Sentiment Analysis - a brief intro

One of the more interesting challenges being posed in NLP today is sentiment analysis. Sentiment analysis is the process of using text analysis and computational linguistics to extract information about that selected piece of language. Generally, the information being extracted is being tested against a predetermined sentiment; henceforth, why it is called sentiment analysis. An example of this might be running a communication letter through an analysis machine to determine the writers feelings towards the recipient of the letter. Another example might be examining a political article to measure the authors bias; if they are left leaning or conversly if they are right leaning.

Sentiment analysis is used in today mostly by companies on strongly controlled sanitized data sets. When given an easily measurable goal, sentiment analysis shines. If company want to measure reviews based of service in restaurants and they have a larger data set, say ten thousand reviews, it is easy to pick out say a positive review like "the food was delicious, and the service was prompt", versus a negative review like "meal was bland". The company can then draw conclusions about menus and service based off of the results of the analysis.

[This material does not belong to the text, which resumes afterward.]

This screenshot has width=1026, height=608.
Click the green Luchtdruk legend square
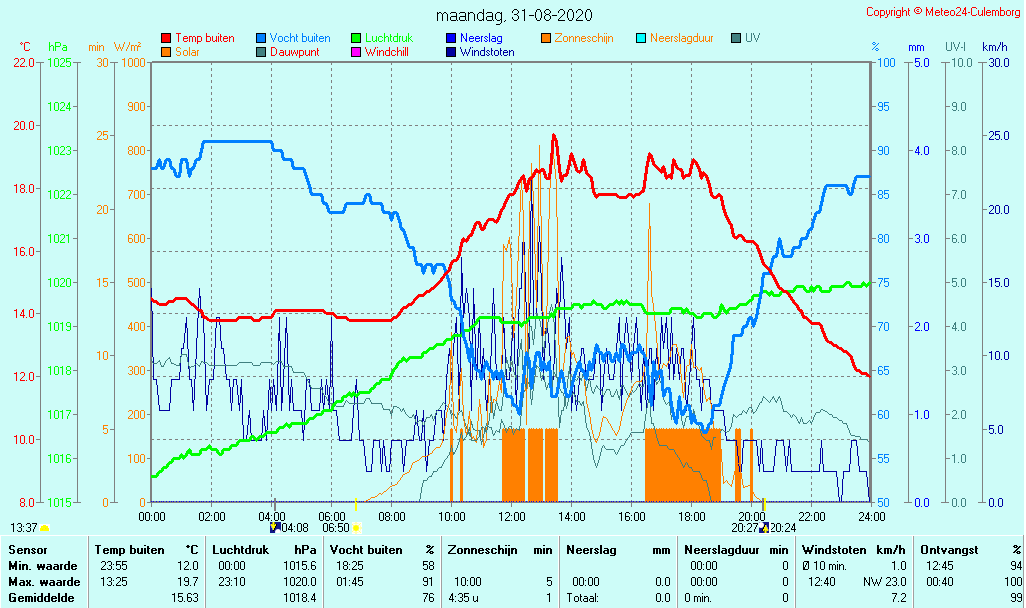coord(356,39)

Of course, the business value of the information is in the eye of the beholder, and it largely depends on the initial collection and categorization of the data.

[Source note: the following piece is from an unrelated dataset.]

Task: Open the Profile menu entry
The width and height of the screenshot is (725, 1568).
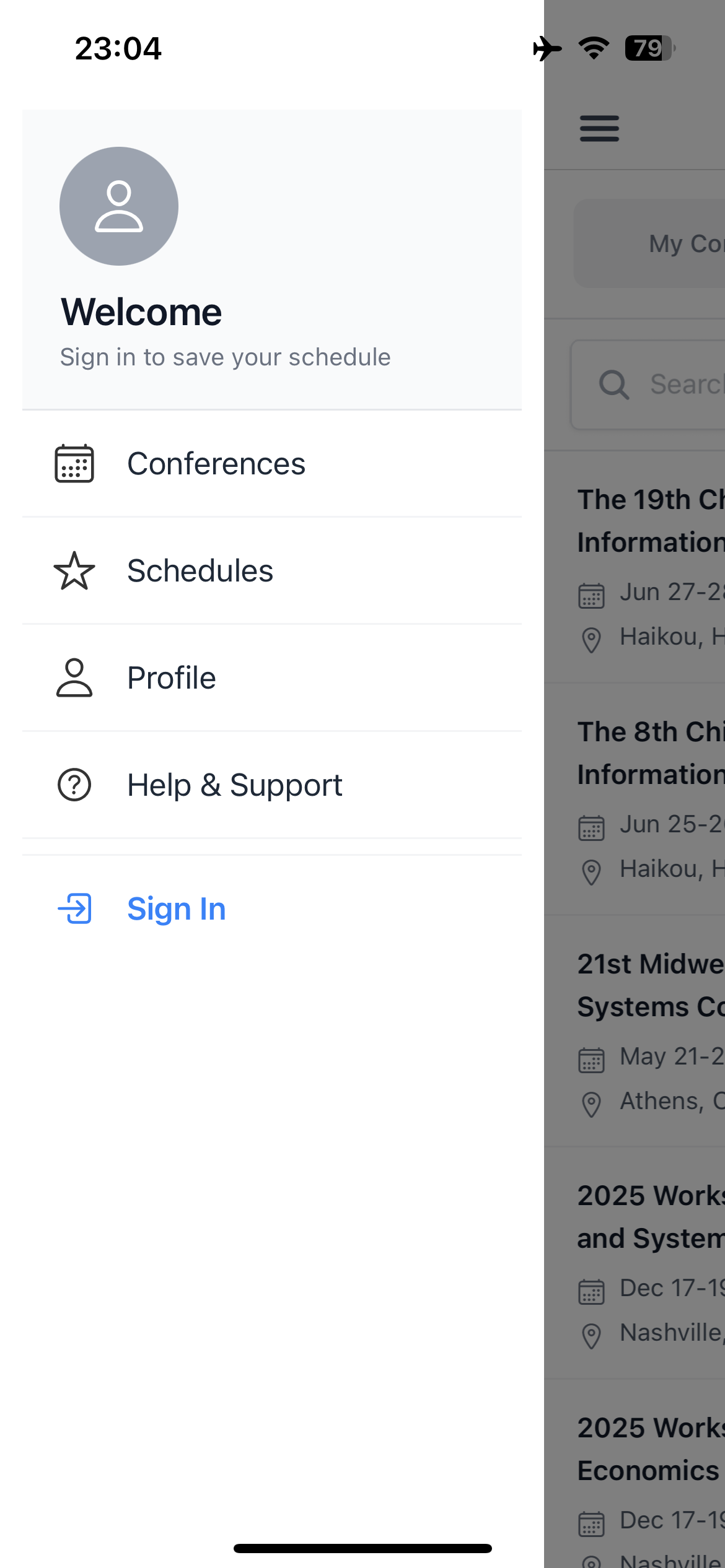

Some of the techniques used for sentiment analysis are: pre-weighted techniques, statistical methods, and hybrid approach of the former two. By pre-weighted, that means that words have a pre-decided value attached to them. One generally also has a knowledge base to draw from, where all the values are stored and any relations between them. While, on the other hand statistical methods use techniques like support vector machines, or latent semantic analysis. The details behind both these methods are more complex; they both rely on statistical inference to judge the classification of a word. (Note: both these methods are worthy of their own blog posts, very fascinating stuff)

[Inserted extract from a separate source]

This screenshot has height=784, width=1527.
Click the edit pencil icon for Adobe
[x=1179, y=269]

One the classical problems that sentiment analysis faces is a problem all NLP has, context. To cover what context is very quickly, when speaking (or reading) any language there is always some level of an implied situation. For example, if I said "I went down to the local store", there are some implied items to the recipient of the sentence. Firstly, we both probably have an agreed idea of what local means. A computer could possibly have a pre-progammed value of what local is, but it would have to differ greatly based off of many variables. For example, local in New York city probably differs from what local is to Durham NH. In addition, what type of store it is might be clear to a human based off of previous conversation, but the machine lacks the clues inferred from the context.

High-context and low-context are both found in languages, cultures have developed efficient communication with both methods. This strongly dictates what is implied when someone talks, and how much they actually have to say when communicating a point. Strangely enough, it is not clear which of high-context or low-context languages are easier to handle when parsing; because, both come with their own set of problems. In a high context language, where context is frequently implied but not mentioned, assuming the wrong context would be fatal. Where as in a low context language, context may switch without a sentiment analysis machine realizing it several times.

For example, if you ran all of Stephen Colbert's articles through a political sentiment analysis machine, it would come back with very right leaning scores. Similar to Rush Limbaugh, or some one on that side of the spectrum. The machine would lack the context to know when an article is satire, it doesn't have the context of the fact that Mr. Colbert is a comedian. Much of what he says is sardonic in nature. The machine lacks any notion of hyperbole or sarcasm; those human behaviors seem to be confusing even to other humans.

But still, the subtleties of human interaction in communication is still what makes sentiment analysis and NLP an interesting field. Or - I should say that is what makes humans interesting. There is much more to sentiment analysis then I have had time to go over today, I recommend anyone interested to do some of their own research. This is a loosely defined area where people have not come to a conclusion on best way to do things.